• **ABOUT THIS EXERCISE**:
Which lines in the data below contain the word "computer"? Copy each of them.

[[ PROVIDED ENTRIES open ]]

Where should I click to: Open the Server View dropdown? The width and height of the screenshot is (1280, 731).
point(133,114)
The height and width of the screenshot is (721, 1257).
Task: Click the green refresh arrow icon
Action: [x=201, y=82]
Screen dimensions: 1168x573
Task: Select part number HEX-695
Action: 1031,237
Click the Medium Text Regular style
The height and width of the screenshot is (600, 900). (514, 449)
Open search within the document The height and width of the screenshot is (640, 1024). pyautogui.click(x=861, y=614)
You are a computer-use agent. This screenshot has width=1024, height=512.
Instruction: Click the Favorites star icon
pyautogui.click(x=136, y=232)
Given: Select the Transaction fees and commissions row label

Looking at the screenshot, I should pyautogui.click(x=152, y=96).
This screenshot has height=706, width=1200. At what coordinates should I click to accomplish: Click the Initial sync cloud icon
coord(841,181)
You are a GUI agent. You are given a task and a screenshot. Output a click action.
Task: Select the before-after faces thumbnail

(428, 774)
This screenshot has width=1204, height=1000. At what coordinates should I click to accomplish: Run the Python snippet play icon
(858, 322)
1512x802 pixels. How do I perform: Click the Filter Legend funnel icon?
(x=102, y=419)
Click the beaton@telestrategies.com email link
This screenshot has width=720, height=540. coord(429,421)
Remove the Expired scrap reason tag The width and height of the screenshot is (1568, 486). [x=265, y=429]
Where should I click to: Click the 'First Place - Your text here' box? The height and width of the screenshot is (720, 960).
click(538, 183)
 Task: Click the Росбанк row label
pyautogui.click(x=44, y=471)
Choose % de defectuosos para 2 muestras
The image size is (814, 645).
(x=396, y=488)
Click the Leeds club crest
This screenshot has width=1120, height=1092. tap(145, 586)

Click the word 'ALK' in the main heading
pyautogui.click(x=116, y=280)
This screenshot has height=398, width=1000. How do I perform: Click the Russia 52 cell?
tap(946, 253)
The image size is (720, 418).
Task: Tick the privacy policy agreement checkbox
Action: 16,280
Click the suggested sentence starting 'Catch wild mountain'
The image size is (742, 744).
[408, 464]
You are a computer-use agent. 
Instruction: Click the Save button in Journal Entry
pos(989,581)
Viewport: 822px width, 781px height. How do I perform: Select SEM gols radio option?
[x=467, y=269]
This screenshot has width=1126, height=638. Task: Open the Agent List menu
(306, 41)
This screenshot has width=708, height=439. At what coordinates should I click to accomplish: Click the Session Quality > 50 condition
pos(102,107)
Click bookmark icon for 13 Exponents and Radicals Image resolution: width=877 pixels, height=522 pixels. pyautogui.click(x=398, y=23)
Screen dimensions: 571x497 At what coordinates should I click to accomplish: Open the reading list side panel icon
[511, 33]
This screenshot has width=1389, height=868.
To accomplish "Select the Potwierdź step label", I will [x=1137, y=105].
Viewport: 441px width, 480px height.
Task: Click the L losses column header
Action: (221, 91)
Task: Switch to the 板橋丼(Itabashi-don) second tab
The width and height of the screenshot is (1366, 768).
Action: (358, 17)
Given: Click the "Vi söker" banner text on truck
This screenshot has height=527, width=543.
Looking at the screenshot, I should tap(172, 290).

[[ PROVIDED ENTRIES closed ]]

• **RESPONSE TO THIS TASK**:
You are a computer-use agent. This screenshot has width=1024, height=512.
You are a computer-use agent. 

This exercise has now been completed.